What is asked: Copy every line of the items below character for character, changing nothing.

>> Begin

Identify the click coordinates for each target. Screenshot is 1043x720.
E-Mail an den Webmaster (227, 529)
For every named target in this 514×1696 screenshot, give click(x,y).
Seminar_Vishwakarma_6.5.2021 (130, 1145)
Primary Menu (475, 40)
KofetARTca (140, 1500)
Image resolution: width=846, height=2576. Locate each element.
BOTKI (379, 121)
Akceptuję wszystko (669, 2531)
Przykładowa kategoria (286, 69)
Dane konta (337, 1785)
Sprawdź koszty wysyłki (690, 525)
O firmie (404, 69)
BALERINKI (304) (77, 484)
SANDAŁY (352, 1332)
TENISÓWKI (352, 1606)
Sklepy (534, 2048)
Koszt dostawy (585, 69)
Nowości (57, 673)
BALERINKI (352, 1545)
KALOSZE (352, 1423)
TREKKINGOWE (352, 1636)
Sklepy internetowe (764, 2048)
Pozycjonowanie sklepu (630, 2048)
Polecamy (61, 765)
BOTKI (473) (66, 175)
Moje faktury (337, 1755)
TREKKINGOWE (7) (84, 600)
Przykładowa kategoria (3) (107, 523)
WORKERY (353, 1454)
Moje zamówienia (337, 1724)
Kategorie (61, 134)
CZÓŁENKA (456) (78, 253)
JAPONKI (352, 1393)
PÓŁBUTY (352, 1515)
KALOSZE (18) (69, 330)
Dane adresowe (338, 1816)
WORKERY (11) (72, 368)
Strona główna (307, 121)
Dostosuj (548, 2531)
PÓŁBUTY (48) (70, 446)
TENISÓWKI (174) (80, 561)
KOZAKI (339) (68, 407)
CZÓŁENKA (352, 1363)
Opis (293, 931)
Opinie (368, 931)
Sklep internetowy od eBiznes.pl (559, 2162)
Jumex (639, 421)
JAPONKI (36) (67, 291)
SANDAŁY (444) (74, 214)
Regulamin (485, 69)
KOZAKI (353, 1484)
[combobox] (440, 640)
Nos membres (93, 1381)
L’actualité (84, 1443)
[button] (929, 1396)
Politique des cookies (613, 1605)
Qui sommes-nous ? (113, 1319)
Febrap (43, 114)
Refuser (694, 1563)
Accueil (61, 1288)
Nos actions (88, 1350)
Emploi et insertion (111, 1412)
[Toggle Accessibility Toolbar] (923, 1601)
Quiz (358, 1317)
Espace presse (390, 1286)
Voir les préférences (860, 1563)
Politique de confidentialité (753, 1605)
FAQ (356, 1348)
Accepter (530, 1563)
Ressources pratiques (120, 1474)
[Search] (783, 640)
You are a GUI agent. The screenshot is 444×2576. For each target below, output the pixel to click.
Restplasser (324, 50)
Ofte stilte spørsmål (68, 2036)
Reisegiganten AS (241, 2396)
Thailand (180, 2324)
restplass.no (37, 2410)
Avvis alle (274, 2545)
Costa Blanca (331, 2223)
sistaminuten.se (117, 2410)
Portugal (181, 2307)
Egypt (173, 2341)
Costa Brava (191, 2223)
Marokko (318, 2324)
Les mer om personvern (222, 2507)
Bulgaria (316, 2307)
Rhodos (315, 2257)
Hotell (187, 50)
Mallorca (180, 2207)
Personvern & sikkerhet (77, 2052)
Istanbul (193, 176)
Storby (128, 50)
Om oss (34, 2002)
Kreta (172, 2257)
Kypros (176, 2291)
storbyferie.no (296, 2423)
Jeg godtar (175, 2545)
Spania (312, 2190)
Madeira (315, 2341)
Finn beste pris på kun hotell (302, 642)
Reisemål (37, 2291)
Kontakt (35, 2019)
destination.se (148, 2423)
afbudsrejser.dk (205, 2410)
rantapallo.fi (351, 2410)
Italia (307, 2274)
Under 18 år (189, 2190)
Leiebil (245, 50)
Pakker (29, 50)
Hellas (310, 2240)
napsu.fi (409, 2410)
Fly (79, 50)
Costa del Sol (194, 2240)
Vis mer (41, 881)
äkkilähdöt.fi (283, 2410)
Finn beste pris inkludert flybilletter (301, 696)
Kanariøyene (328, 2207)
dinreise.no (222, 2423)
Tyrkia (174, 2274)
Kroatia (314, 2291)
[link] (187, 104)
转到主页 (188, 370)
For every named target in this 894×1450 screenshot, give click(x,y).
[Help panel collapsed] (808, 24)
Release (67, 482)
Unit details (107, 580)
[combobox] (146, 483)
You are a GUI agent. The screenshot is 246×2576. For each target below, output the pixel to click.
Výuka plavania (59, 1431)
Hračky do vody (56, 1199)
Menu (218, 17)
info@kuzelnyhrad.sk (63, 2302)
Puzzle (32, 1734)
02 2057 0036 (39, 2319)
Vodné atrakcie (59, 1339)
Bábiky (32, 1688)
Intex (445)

>> End

Answer to this exercise:
Identify the click coordinates for each target. Screenshot is 1043x720.
E-Mail an den Webmaster (227, 529)
For every named target in this 514×1696 screenshot, give click(x,y).
Seminar_Vishwakarma_6.5.2021 (130, 1145)
Primary Menu (475, 40)
KofetARTca (140, 1500)
Image resolution: width=846, height=2576. Locate each element.
BOTKI (379, 121)
Akceptuję wszystko (669, 2531)
Przykładowa kategoria (286, 69)
Dane konta (337, 1785)
Sprawdź koszty wysyłki (690, 525)
O firmie (404, 69)
BALERINKI (304) (77, 484)
SANDAŁY (352, 1332)
TENISÓWKI (352, 1606)
Sklepy (534, 2048)
Koszt dostawy (585, 69)
Nowości (57, 673)
BALERINKI (352, 1545)
KALOSZE (352, 1423)
TREKKINGOWE (352, 1636)
Sklepy internetowe (764, 2048)
Pozycjonowanie sklepu (630, 2048)
Polecamy (61, 765)
BOTKI (473) (66, 175)
Moje faktury (337, 1755)
TREKKINGOWE (7) (84, 600)
Przykładowa kategoria (3) (107, 523)
WORKERY (353, 1454)
Moje zamówienia (337, 1724)
Kategorie (61, 134)
CZÓŁENKA (456) (78, 253)
JAPONKI (352, 1393)
PÓŁBUTY (352, 1515)
KALOSZE (18) (69, 330)
Dane adresowe (338, 1816)
WORKERY (11) (72, 368)
Strona główna (307, 121)
Dostosuj (548, 2531)
PÓŁBUTY (48) (70, 446)
TENISÓWKI (174) (80, 561)
KOZAKI (339) (68, 407)
CZÓŁENKA (352, 1363)
Opis (293, 931)
Opinie (368, 931)
Sklep internetowy od eBiznes.pl (559, 2162)
Jumex (639, 421)
JAPONKI (36) (67, 291)
SANDAŁY (444) (74, 214)
Regulamin (485, 69)
KOZAKI (353, 1484)
[combobox] (440, 640)
Nos membres (93, 1381)
L’actualité (84, 1443)
[button] (929, 1396)
Politique des cookies (613, 1605)
Qui sommes-nous ? (113, 1319)
Febrap (43, 114)
Refuser (694, 1563)
Accueil (61, 1288)
Nos actions (88, 1350)
Emploi et insertion (111, 1412)
[Toggle Accessibility Toolbar] (923, 1601)
Quiz (358, 1317)
Espace presse (390, 1286)
Voir les préférences (860, 1563)
Politique de confidentialité (753, 1605)
FAQ (356, 1348)
Accepter (530, 1563)
Ressources pratiques (120, 1474)
[Search] (783, 640)
You are a GUI agent. The screenshot is 444×2576. For each target below, output the pixel to click.
Restplasser (324, 50)
Ofte stilte spørsmål (68, 2036)
Reisegiganten AS (241, 2396)
Thailand (180, 2324)
restplass.no (37, 2410)
Avvis alle (274, 2545)
Costa Blanca (331, 2223)
sistaminuten.se (117, 2410)
Portugal (181, 2307)
Egypt (173, 2341)
Costa Brava (191, 2223)
Marokko (318, 2324)
Les mer om personvern (222, 2507)
Bulgaria (316, 2307)
Rhodos (315, 2257)
Hotell (187, 50)
Mallorca (180, 2207)
Personvern & sikkerhet (77, 2052)
Istanbul (193, 176)
Storby (128, 50)
Om oss (34, 2002)
Kreta (172, 2257)
Kypros (176, 2291)
storbyferie.no (296, 2423)
Jeg godtar (175, 2545)
Spania (312, 2190)
Madeira (315, 2341)
Finn beste pris på kun hotell (302, 642)
Reisemål (37, 2291)
Kontakt (35, 2019)
destination.se (148, 2423)
afbudsrejser.dk (205, 2410)
rantapallo.fi (351, 2410)
Italia (307, 2274)
Under 18 år (189, 2190)
Leiebil (245, 50)
Pakker (29, 50)
Hellas (310, 2240)
napsu.fi (409, 2410)
Fly (79, 50)
Costa del Sol (194, 2240)
Vis mer (41, 881)
äkkilähdöt.fi (283, 2410)
Finn beste pris inkludert flybilletter (301, 696)
Kanariøyene (328, 2207)
dinreise.no (222, 2423)
Tyrkia (174, 2274)
Kroatia (314, 2291)
[link] (187, 104)
转到主页 (188, 370)
For every named target in this 894×1450 screenshot, give click(x,y).
[Help panel collapsed] (808, 24)
Release (67, 482)
Unit details (107, 580)
[combobox] (146, 483)
You are a GUI agent. The screenshot is 246×2576. For each target below, output the pixel to click.
Výuka plavania (59, 1431)
Hračky do vody (56, 1199)
Menu (218, 17)
info@kuzelnyhrad.sk (63, 2302)
Puzzle (32, 1734)
02 2057 0036 (39, 2319)
Vodné atrakcie (59, 1339)
Bábiky (32, 1688)
Intex (445)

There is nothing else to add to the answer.